» OBJECTIVE:
Copy the lines from the one containing "At what coordinates should I click to accomplish: Click the X" through the end of the lines, swapping "logo" for "icon" and keeping everything else the same. Leave out the pictures.

####

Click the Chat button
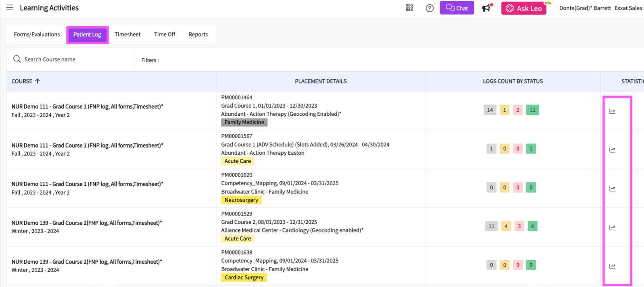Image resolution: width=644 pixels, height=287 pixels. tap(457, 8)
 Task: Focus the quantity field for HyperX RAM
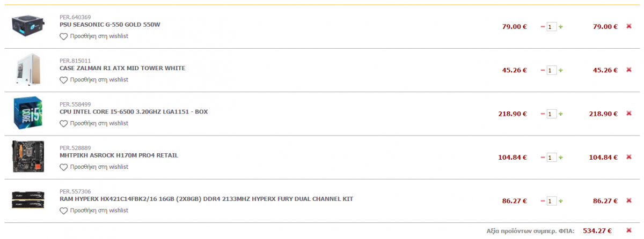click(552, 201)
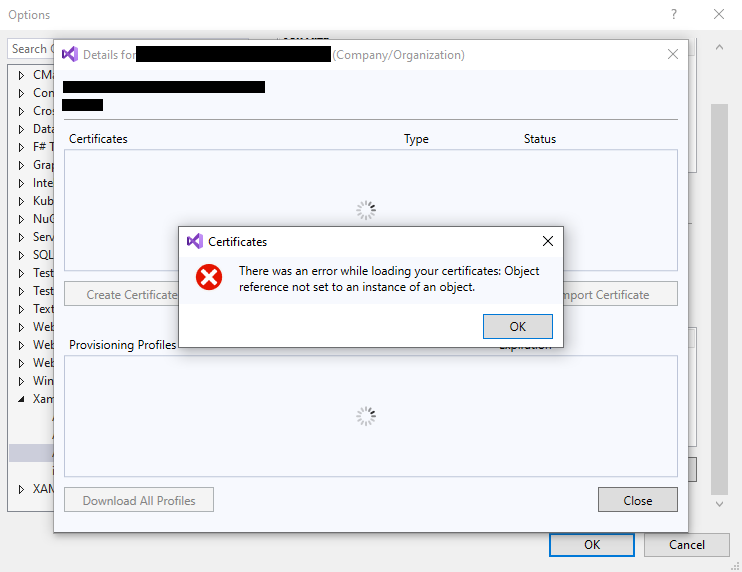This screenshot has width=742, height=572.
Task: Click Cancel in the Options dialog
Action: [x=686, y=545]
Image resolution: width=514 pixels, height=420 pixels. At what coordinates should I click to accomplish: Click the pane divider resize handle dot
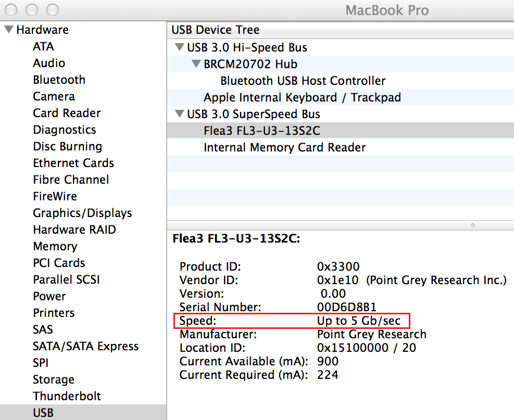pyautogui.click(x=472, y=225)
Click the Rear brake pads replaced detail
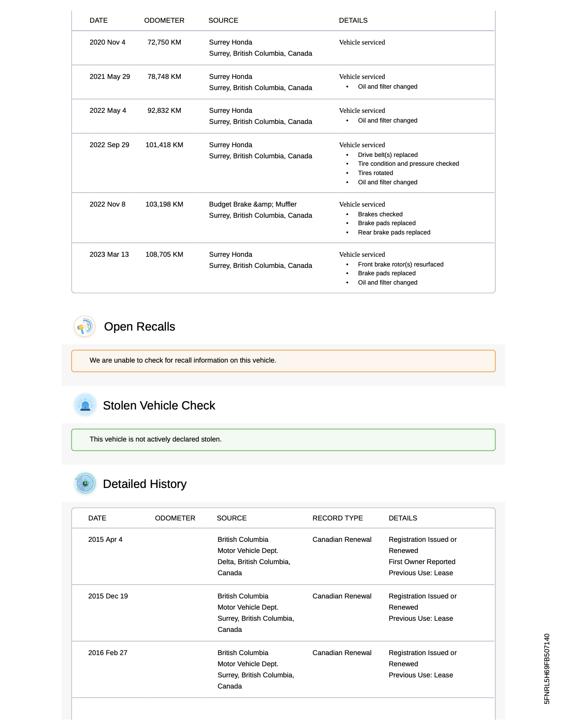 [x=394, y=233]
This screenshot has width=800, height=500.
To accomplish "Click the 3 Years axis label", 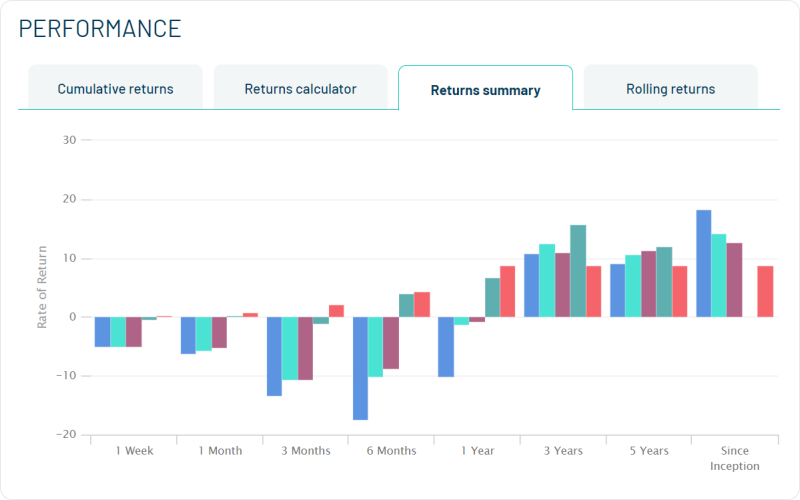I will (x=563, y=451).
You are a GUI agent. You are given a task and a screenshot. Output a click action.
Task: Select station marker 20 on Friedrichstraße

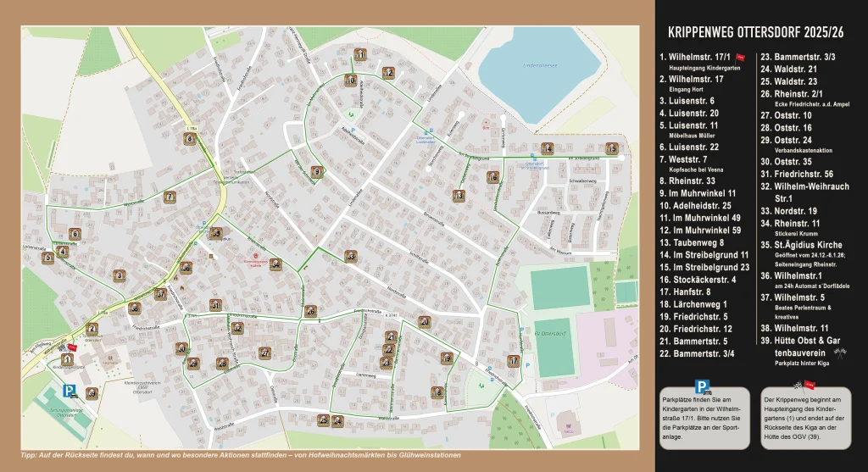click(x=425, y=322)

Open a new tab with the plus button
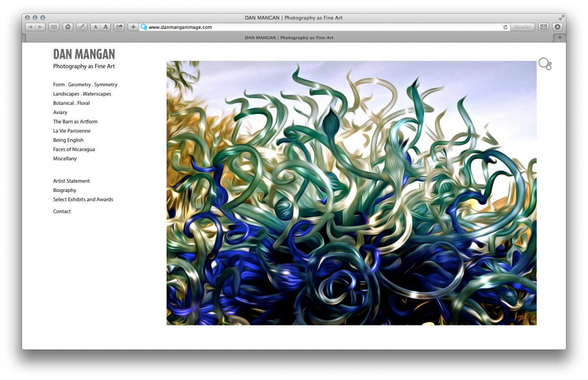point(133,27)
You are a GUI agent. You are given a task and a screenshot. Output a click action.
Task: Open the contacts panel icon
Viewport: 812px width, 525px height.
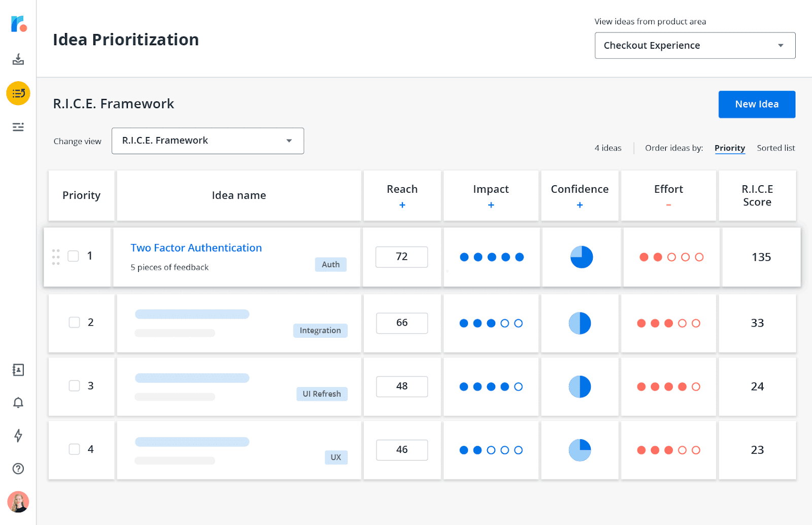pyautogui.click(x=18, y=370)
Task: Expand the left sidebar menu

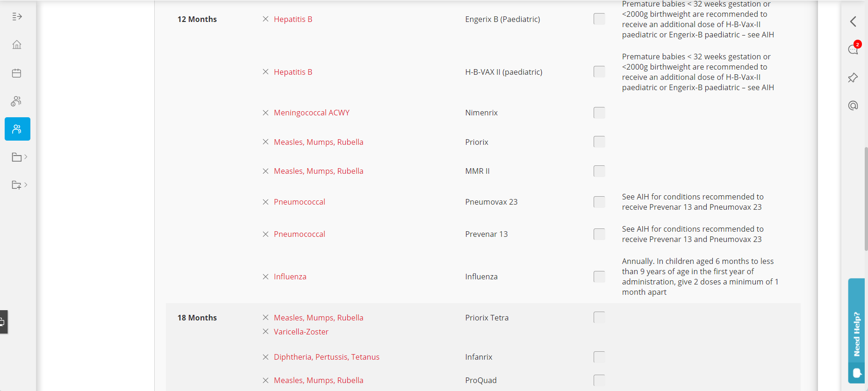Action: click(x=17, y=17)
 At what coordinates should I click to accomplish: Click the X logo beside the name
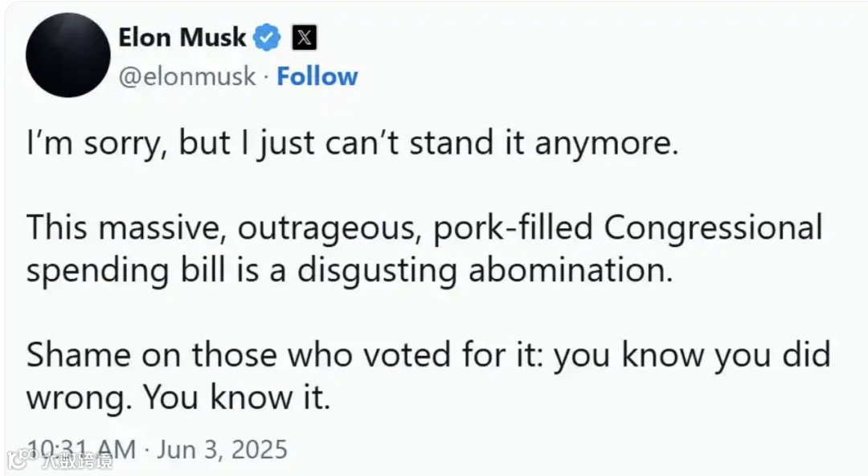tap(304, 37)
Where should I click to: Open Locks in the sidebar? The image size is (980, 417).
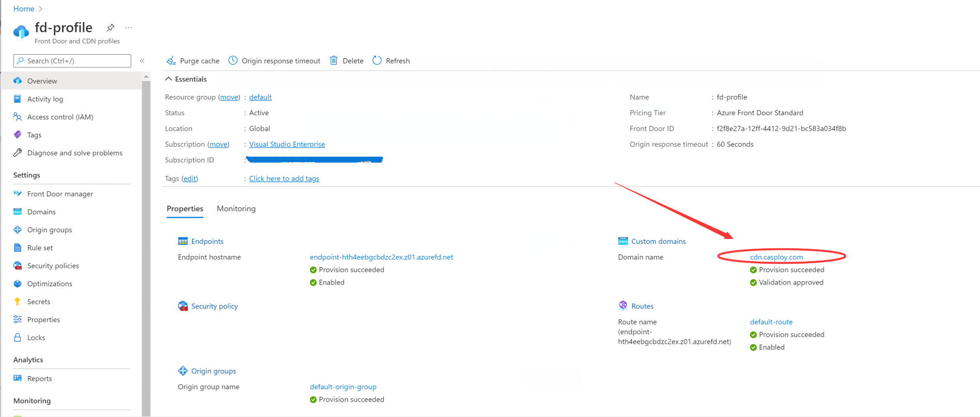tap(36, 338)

####

» RESULT OF THIS TASK:
 At what coordinates should I click to accomplish: Click the X icon beside the name
tap(304, 37)
Where should I click to: Open Locks in the sidebar? The image size is (980, 417).
tap(36, 338)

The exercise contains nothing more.